- **Исходный текст**:
Обилие канцеляризмов в письменном (а теперь уже и в устном) русском языке, как и многие другие особенности современного нашего языка, имеет свою историю. Это история советского бюрократического управления и советской пропаганды. Она закончилась более двух десятилетий назад: срок смехотворно малый с исторической точки зрения, но весьма ощутимый в жизни постсоветского поколения. Многолетний проект «Советский человек» был начат в 1989 году Юрием Александровичем Левадой и продолжается социологами Левада-центра.

До последнего времени исследования фиксировали чрезвычайное долгожительство типичного советского человека в условиях уже нового режима. Причинами такой живучести многие называют татаро-монгольское иго, царское самодержавие, крепостное право, остатки задержавшегося в стране феодализма. Наверное, во всем этом есть своя правда. Но вспомним общеизвестное: человек смотрит на мир через сетку родного языка; как устроен язык - так человек воспринимает и выстраивает мир вокруг себя.

Материалы ЕГЭ и подготовки к этому экзамену по русскому языку позволяют нам по-новому взглянуть на язык, который одиннадцать лет преподают в массовых школах и на котором так или иначе говорят и пишут постсоветские россияне.


Истоки новояза

Новояз - это язык Советской России, резко отличающийся от культурного русского языка, как разговорного, так и — особенно — письменного. Это фантастические аббревиатуры, на которых каким-то образом умудрялись не сломать язык советские граждане. Это чудовищный канцелярит в смеси с идеологическими штампами. Принципиально монологичная речь, директивная, иногда слащаво возвышенная, ханжеская и нимало не озабоченная соответствием с правдой жизни — всегда только с правдой пропаганды.

- **Материал**:
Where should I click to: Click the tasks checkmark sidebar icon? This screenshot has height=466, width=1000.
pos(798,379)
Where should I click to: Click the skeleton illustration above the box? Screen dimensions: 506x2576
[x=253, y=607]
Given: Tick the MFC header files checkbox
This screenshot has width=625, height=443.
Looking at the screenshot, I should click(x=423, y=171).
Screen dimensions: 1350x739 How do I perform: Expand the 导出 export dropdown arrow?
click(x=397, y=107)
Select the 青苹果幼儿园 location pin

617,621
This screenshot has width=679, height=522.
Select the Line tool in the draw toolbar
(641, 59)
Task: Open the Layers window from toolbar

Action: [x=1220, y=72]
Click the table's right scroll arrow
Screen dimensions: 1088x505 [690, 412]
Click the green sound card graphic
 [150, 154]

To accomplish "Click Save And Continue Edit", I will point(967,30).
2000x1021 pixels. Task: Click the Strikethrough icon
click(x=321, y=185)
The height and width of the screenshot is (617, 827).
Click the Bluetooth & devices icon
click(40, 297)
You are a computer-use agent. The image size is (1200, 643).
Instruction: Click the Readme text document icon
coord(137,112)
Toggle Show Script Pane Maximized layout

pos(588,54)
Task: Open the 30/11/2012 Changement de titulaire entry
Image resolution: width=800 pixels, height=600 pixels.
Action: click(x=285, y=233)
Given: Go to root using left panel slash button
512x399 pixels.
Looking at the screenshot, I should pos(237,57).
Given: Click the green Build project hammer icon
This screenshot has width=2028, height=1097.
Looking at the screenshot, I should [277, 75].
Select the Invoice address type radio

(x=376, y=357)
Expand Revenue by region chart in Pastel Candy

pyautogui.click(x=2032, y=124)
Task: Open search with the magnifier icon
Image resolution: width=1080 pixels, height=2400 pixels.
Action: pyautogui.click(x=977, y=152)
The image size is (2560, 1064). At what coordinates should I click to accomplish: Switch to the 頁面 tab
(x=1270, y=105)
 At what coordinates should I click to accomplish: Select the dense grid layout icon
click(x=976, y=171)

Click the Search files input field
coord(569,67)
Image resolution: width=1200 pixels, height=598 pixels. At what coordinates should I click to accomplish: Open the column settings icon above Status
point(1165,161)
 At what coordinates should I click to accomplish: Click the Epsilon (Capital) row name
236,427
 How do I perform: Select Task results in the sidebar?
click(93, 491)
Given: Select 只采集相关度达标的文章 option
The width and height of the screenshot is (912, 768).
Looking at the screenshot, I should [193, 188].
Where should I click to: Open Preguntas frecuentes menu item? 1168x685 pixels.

- **Задания к упражнению**:
[1] Перечислите все причины, которыми, согласно тексту о новоязе, многие объясняют живучесть типичного советского человека.
[2] Допишите следующую часть текста о новоязе, начиная сразу после его последнего предложения.
Материал взят из другого источника.

- **Готовые решения**:
[1] Татаро-монгольское иго, царское самодержавие, крепостное право, остатки задержавшегося в стране феодализма.

[2]
Такой язык укоренился во времена большого переселения крестьян в города в конце 20-х — начале 30-х годов прошлого века: люди бежали от раскулачивания, колхозов, нищей и подневольной новой деревенской жизни. Раствориться в городской толпе, приобрести все повадки, привычки и язык представителя класса-гегемона было для них делом жизни или смерти: сбежавших под угрозой раскулачивания при разоблачении ждали непременные арест и ссылка в места сильно отдаленные, пустые и гиблые.

Язык города становился для них большой проблемой. Некоторое время они оставались безъязыкими: многим явлениям и предметам городской жизни в языке крестьян не было названий; они должны были узнать эти имена, не выдавая своего незнания. Необходимо было овладеть и всем строем языка новой страны. На эту гигантскую работу у них было слишком мало времени — не больше, чем у ученика 11 класса, которого не научили ни читать, ни писать, а до ЕГЭ осталось всего ничего. Только беглому крестьянину было намного страшнее и учился он много прилежнее.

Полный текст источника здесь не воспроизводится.